Al fondo del horizonte que mi vista me permitía apreciar, sobre la región de Los Decapitados, se apreciaba grandes formaciones de rascacielos. La ciudad, con un estilo gótico resaltaba por los colores oscuros y opacos. Con poca luz en general, era una ciudad extraña. Sobre el cielo, volaban criaturas parecidas a las del Jurásico.

Visiones.
-Bueno es hora de bajar me dije, me desvanecí. Aparezco en un callejón oscuro, lleno de ratas y maloliente. Sobre mi cabeza se denotaba la arquitectura de los godos por doquier. Las almas, miraban para abajo y temían. No me podían ver, pasaban a trabes de mi cuerpo astral, pero apreciaba en sus rostros, miedo y perdición. Un cartel de neon, resaltaba sobre la mitad del callejón. A su costado, recipientes de basura. Ratas e insectos por todos lados. Cada tanto, se escuchaba un grito. Entro al local. Un antro.
En él, resaltaba tenuemente un mostrador, con una luz roja. El fondo, una oscuridad total. De momento veo el mesero. De forma humana, vestido con joyería de plata, cadenas y anillos y ropaje de un monje, la cara regordeta roja, se le marcan dos cuernitos.
El ángel del demonio, servía un cóctel espumoso y caliente. Dos mujeres tomaban el brebaje del mismo recipiente. Era una escena netamente lésbica. De golpe siento sonidos en el fondo.

El show.
No podría describir la escena que presencie.
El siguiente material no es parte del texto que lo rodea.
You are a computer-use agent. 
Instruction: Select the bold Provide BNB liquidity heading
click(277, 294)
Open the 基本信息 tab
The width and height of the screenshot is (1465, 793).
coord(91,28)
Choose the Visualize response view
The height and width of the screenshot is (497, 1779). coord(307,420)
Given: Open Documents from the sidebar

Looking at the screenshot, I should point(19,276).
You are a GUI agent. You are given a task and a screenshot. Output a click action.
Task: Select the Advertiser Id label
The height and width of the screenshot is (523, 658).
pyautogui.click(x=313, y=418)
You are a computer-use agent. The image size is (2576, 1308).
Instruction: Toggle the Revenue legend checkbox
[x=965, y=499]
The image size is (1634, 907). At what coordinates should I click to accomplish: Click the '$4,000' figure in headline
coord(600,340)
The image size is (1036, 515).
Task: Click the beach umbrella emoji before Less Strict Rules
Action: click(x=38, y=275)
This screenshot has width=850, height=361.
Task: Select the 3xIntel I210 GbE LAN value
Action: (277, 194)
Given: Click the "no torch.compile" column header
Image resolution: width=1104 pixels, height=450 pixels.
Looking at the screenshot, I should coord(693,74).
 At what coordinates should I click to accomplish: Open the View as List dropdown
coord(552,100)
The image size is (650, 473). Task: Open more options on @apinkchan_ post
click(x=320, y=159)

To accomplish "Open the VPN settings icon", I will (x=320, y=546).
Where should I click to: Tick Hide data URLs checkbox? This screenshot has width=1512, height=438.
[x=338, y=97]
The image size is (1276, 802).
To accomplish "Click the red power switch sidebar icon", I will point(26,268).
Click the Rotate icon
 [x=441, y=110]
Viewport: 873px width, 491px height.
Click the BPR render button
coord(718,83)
Las almas bailaban apretujadas al son de una música sádica. Se enciende una luz, y comienza un streaptease. Gritos, súplicas, dos guerreros aparecen en escena, las almas se hacen a un costado. Una mujer de escotes exuberantes y un corse increíble, mucho terciopelo y mangas caídas hasta el infinito, que junto con el otro guerrero que usaba una larga gabardina y ropa sencilla, traían un cuerpo encadenado de los tobillos.
Se lo entregan al ser de la Oscuridad, este lo cuelga boca abajo atado. Comienza el show.
Con un grito de ultratumba, este lo desgarra con las uñas, y mete su cabeza en los intestinos. Mientras el alma se comienza a bambolear, varios que estaban alrededor del palco comienzan a alimentarse de las sobras del intestino y tripas.

-¡Mas. Mas! -El grito se hace ensordecedor.

Me retiro del lugar me subo a una cornisa en lo alto de una Catedral que resaltaba por encima de toda edificación. Veo caer almas de ese cielo rojizo. Al mismo tiempo aprecio como las aves se mastican esos cuerpos sin cuerpos.
Siento un grito abajo. Observo. Esos seres oscuros, corrían a las almas y se alimentaban de ellas. Llovía. A lo lejos un rayo, uno blanco otro rojo, más a lo lejos un vendaval. Comienza una
violenta batalla aérea asociada a un centro de baja presión y un núcleo caliente, en donde las almas del lugar giran en contra de las manecillas del reloj. Estas eran succionadas por los seres que utilizaban la baja presión atmosférica reinante. Terminaban el el Lado Oscuro.
Por contrapartida, acompañado de bandas nubosas en forma de espiral, el ojo del vendaval de un diámetro muy variable, que se caracterizaba por ser una zona de calma, con viento débil, poca nubosidad y precipitación, poseía las almas que eran expulsadas del lugar, a los cielos. El ojo se caracterizaba por ser de una luz brillante y muy poderosa. Las almas que por casualidad se hallaban allí, en el lugar del ojo, saltaban a la Clínica directamente.

De momento me siento débil, se me hace la oscuridad. Comienzo a desvanecerme.



Rubinstein
Gurú de las Artes mentalistas y predictivas.